TEXT PROVIDED:
Research about the Ability of LLM in the Tamper-Detection Area
Xinyu Yang, Jizhe Zhou
TL;DR
This work assesses whether large language models can assist in tamper detection amid rising AI-generated content and sophisticated image forgery. By evaluating five LLMs (GPT-4, LLaVA, Bard, ERNIE Bot4, Tongyi Qianwen) on two tasks—AI-generated image detection and tamper detection—the study uses 100 AI-generated and 100 manipulated images and per-image chats to determine accuracy. The findings show limited effectiveness overall: only GPT-4 reaches up to about 70% accuracy on a random subset, while all models struggle with visually realistic tampering and deepfakes. These results highlight the current limitations of LLMs in tamper detection and reinforce the need to rely on traditional detection methods and continued DL-based research for robust security solutions.

DATA TO EXAMINE:
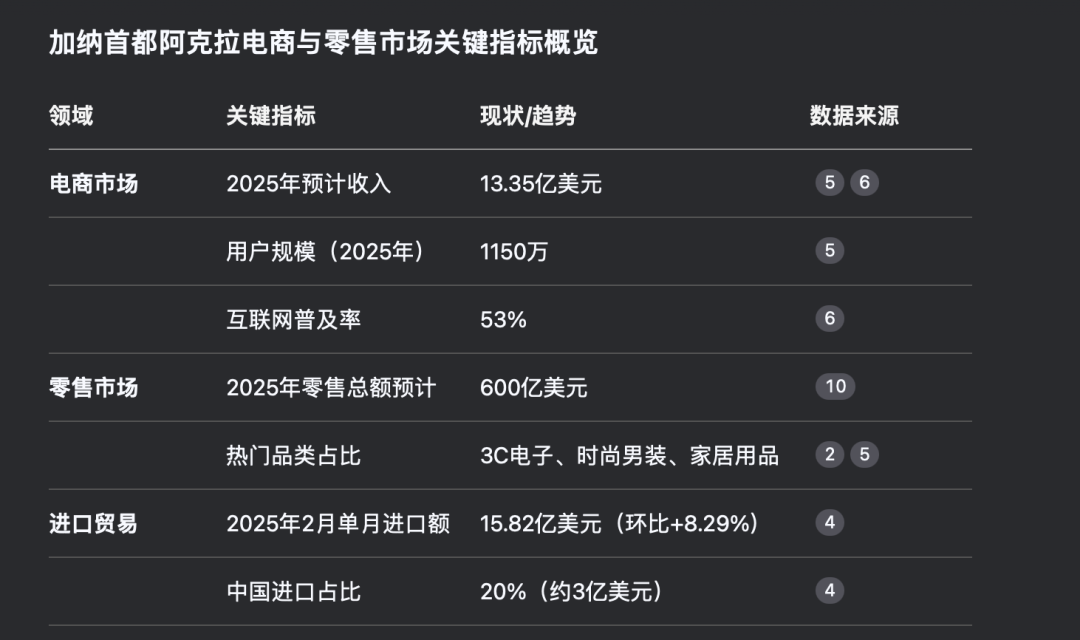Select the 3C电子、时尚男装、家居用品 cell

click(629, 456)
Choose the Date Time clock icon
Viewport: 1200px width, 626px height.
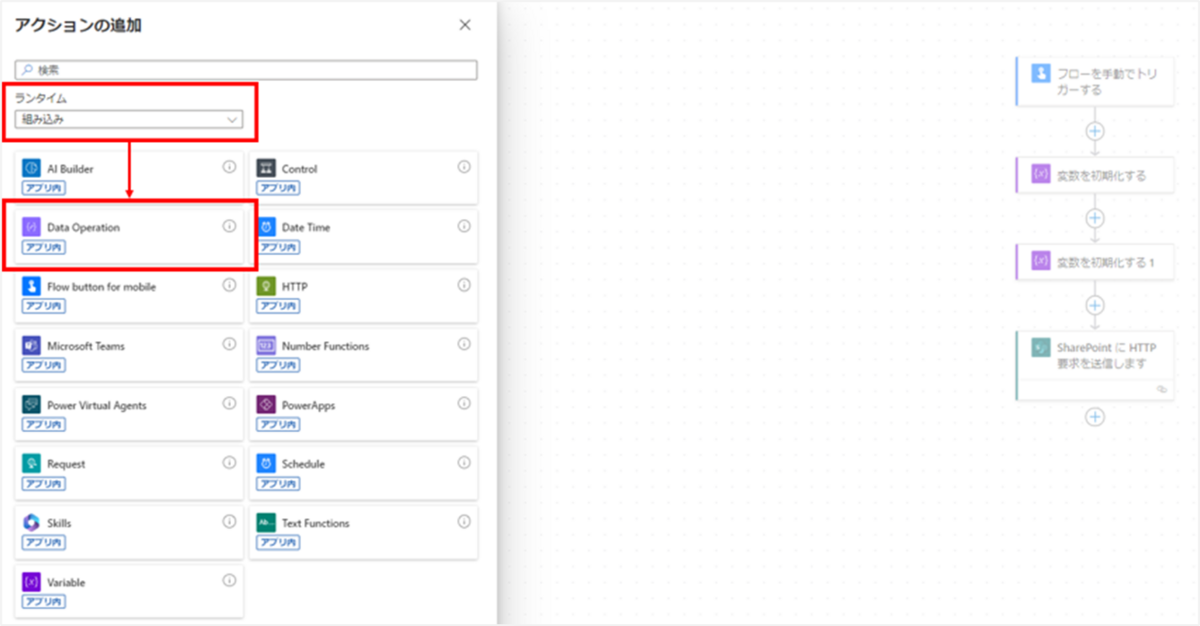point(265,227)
--
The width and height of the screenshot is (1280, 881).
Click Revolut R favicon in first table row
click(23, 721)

EXPLORE THE MATERIAL:
1. In the summary on LLM tamper detection, which model reached up to about 70% accuracy?
2. Reproduce the summary on LLM tamper detection word for word, from "Research about the" to "robust security solutions.".
3. Extend the summary on LLM tamper detection with a passage that picks up after its final sentence.
The lines are not needed for this work.

TASK RESPONSES:
1. GPT-4

2.
Research about the Ability of LLM in the Tamper-Detection Area
Xinyu Yang, Jizhe Zhou
TL;DR
This work assesses whether large language models can assist in tamper detection amid rising AI-generated content and sophisticated image forgery. By evaluating five LLMs (GPT-4, LLaVA, Bard, ERNIE Bot4, Tongyi Qianwen) on two tasks—AI-generated image detection and tamper detection—the study uses 100 AI-generated and 100 manipulated images and per-image chats to determine accuracy. The findings show limited effectiveness overall: only GPT-4 reaches up to about 70% accuracy on a random subset, while all models struggle with visually realistic tampering and deepfakes. These results highlight the current limitations of LLMs in tamper detection and reinforce the need to rely on traditional detection methods and continued DL-based research for robust security solutions.

3.
Abstract
In recent years, particularly since the early 2020s, Large Language Models (LLMs) have emerged as the most powerful AI tools in addressing a diverse range of challenges, from natural language processing to complex problem-solving in various domains. In the field of tamper detection, LLMs are capable of identifying basic tampering activities.To assess the capabilities of LLMs in more specialized domains, we have collected five different LLMs developed by various companies: GPT-4, LLaMA, Bard, ERNIE Bot 4.0, and Tongyi Qianwen. This diverse range of models allows for a comprehensive evaluation of their performance in detecting sophisticated tampering instances.We devised two domains of detection: AI-Generated Content (AIGC) detection and manipulation detection. AIGC detection aims to test the ability to distinguish whether an image is real or AI-generated. Manipulation detection, on the other hand, focuses on identifying tampered images. According to our experiments, most LLMs can identify composite pictures that are inconsistent with logic, and only more powerful LLMs can distinguish logical, but visible signs of tampering to the human eye. All of the LLMs can't identify carefully forged images and very realistic images generated by AI. In the area of tamper detection, LLMs still have a long way to go, particularly in reliably identifying highly sophisticated forgeries and AI-generated images that closely mimic reality.